Context and Objective: Glucose-dependent insulinotropic polypeptide (GIP) in combination with hyperinsulinemia increases blood flow and triglyceride (TAG) clearance in subcutaneous (sc) abdominal adipose tissue in lean humans. The present experiments were performed to further investigate the role of insulin for the vasoactive effect of GIP in adipose tissue metabolism and whether the vasodilatory effect of GIP is dependent on C-peptide. Methods: Six lean healthy subjects were studied. The sc abdominal adipose tissue metabolism was assessed by Fick's principle during GIP infusion (1.5 pmol/kg/min) in combination with 1) euglycemic-high insulinemic clamp (Eu-gluc-Hi(insu)), raising plasma insulin concentrations to postprandial levels, 2) hyperglycemic-euinsulinemic clamp (Hy(gluc)-Eu-insu), and 3) hyperglycemic-hyperinsulinemic clamp, raising plasma insulin concentrations to supraphysiological levels.
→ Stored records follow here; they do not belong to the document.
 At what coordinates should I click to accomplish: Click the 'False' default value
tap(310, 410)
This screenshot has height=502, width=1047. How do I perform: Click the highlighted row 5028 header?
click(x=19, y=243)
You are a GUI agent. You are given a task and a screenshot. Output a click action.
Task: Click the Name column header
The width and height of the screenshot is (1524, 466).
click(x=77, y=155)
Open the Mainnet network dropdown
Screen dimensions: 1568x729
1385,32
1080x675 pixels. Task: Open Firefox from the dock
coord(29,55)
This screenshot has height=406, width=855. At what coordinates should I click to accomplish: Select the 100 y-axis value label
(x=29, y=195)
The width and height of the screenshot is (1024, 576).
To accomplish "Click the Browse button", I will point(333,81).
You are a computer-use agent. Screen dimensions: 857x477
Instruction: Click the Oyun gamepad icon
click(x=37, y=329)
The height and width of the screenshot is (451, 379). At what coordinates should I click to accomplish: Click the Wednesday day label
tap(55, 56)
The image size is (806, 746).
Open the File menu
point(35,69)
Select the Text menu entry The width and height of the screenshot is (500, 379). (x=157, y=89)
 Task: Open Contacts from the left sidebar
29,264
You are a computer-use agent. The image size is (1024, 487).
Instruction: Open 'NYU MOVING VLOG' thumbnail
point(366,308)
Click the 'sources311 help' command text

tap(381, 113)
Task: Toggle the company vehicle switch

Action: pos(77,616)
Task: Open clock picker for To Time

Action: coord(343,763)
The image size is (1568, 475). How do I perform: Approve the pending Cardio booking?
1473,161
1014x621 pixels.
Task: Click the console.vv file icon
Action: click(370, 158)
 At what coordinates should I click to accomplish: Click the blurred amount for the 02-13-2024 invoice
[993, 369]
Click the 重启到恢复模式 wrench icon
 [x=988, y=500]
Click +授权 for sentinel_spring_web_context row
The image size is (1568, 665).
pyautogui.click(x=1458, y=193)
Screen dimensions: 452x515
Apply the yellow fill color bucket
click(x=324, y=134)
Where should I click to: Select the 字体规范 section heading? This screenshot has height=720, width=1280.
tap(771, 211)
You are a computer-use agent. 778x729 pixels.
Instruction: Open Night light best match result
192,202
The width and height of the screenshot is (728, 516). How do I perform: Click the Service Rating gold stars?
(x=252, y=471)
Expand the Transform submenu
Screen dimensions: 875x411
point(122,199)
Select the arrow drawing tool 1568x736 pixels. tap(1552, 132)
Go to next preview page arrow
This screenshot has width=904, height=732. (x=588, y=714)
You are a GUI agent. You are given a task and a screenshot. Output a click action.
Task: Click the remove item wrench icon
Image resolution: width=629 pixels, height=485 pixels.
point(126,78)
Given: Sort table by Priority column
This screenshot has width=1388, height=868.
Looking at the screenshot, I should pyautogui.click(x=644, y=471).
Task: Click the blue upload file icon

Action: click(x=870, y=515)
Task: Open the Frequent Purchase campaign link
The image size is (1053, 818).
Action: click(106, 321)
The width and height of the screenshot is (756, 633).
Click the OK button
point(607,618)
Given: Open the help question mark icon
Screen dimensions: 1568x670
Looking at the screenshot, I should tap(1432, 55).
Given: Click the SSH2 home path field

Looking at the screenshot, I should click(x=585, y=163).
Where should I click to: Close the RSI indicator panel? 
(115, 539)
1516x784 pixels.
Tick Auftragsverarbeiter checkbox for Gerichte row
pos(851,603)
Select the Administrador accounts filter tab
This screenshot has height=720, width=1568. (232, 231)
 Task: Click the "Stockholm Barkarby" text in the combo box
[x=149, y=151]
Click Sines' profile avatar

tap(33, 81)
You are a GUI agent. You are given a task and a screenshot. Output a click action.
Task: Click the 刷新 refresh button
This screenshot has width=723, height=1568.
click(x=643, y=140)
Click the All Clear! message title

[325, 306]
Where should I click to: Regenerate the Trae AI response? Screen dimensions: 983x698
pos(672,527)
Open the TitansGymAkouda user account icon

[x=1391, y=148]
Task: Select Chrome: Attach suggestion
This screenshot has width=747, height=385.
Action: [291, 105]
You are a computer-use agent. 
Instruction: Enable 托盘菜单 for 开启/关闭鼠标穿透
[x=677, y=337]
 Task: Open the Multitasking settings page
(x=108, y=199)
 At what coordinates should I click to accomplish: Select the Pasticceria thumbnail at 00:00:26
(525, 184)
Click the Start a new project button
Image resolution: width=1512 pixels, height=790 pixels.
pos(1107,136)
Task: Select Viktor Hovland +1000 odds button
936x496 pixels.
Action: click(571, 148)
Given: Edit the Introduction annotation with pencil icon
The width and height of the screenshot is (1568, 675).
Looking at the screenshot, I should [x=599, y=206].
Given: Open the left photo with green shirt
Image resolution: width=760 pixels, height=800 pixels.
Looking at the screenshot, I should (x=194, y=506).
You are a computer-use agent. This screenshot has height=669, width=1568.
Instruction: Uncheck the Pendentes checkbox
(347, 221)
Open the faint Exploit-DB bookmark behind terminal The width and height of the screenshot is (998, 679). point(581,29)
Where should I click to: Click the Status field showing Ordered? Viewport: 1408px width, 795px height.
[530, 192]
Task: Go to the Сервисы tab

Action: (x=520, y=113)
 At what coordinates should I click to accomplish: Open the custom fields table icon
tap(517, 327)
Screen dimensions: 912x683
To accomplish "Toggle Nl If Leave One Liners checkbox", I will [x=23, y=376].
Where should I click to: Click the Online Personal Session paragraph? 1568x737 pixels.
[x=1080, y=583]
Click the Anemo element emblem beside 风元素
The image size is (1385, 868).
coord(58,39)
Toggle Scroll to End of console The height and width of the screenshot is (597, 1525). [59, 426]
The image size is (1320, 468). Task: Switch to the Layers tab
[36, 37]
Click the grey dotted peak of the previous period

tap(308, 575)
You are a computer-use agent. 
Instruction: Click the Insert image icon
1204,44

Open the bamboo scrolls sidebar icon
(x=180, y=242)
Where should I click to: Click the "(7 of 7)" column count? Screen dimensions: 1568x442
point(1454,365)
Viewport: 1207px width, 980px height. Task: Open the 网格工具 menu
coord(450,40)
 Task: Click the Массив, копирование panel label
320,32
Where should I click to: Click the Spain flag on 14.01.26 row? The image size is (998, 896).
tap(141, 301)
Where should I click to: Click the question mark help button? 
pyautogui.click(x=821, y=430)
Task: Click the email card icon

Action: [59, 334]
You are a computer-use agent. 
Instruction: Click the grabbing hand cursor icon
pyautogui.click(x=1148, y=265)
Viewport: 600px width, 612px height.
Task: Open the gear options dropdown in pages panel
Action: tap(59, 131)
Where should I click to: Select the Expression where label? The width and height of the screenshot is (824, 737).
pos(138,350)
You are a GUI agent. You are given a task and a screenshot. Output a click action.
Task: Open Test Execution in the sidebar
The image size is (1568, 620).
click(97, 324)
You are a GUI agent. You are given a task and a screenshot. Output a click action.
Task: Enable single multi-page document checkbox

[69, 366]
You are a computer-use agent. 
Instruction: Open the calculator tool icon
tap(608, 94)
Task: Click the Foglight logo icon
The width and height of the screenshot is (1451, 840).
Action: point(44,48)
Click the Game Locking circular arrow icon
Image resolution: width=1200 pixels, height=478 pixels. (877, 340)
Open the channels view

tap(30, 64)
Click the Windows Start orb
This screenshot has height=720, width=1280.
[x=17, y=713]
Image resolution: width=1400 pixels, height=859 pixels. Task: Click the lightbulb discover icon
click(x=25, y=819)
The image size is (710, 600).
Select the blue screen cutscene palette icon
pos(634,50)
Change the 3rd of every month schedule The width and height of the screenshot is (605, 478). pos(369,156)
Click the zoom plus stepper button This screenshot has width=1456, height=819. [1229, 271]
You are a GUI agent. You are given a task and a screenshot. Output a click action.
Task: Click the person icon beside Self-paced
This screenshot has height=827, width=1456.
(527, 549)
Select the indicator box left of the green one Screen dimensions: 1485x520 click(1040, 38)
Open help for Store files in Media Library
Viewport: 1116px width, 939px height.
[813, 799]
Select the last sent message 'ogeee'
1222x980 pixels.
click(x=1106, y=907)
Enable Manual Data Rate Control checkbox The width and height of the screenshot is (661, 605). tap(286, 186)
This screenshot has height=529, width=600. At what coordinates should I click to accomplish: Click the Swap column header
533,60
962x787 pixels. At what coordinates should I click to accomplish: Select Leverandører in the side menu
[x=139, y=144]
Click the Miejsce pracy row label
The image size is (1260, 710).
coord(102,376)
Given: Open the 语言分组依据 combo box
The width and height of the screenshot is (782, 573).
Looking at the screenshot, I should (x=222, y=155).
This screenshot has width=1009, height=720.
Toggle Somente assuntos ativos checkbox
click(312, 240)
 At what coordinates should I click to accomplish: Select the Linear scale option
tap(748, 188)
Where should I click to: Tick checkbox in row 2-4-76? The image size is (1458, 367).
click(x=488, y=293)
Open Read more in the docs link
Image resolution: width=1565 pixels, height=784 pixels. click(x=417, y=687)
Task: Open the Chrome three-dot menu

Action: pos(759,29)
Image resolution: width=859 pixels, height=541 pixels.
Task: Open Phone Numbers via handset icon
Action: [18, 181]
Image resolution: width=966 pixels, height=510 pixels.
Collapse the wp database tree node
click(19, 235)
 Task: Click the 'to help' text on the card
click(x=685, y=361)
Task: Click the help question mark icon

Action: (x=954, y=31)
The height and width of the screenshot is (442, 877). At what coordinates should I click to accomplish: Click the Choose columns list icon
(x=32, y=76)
During the hyperglycemic clamps, endogenous insulin and C-peptide secretion were inhibited by infusion of the somatostatin analogue octreotide. Results: During GIP infusion, Eu-gluc-Hi(insu), and hyperglycemic-hyperinsulinemic clamps, sc abdominal adipose tissue blood flow (ATBF) was similar and increased from 2.1 +/- 0.2 and 2.2 +/- 0.4 ml min(-1) (100 g tissue)(-1) to 7.1 +/- 0.6 and 7.6 +/- 0.1 ml min(-1) (100 g tissue)(-1), respectively (P = .01). ATBF remained virtually constant (2.7 +/- 0.4 ml min(-1) [100 g tissue](-1)) during Hy(gluc)-Eu-insu and GIP infusion. In addition, adipose tissue TAG clearance increased significantly (P = .03), whereas free fatty acid output (P = .01), glycerol output (P = .02) and free fatty acid/glycerol release ratio (P = .04) decreased during the Eu-gluc-Hi(insu) clamp compared to Hy(gluc)-Eu-insu clamp with GIP. Conclusion: In healthy lean humans, insulin is permissive for GIP to induce an increase in blood flow and TAG clearance in sc abdominal adipose tissue. This effect is independent of C-peptide.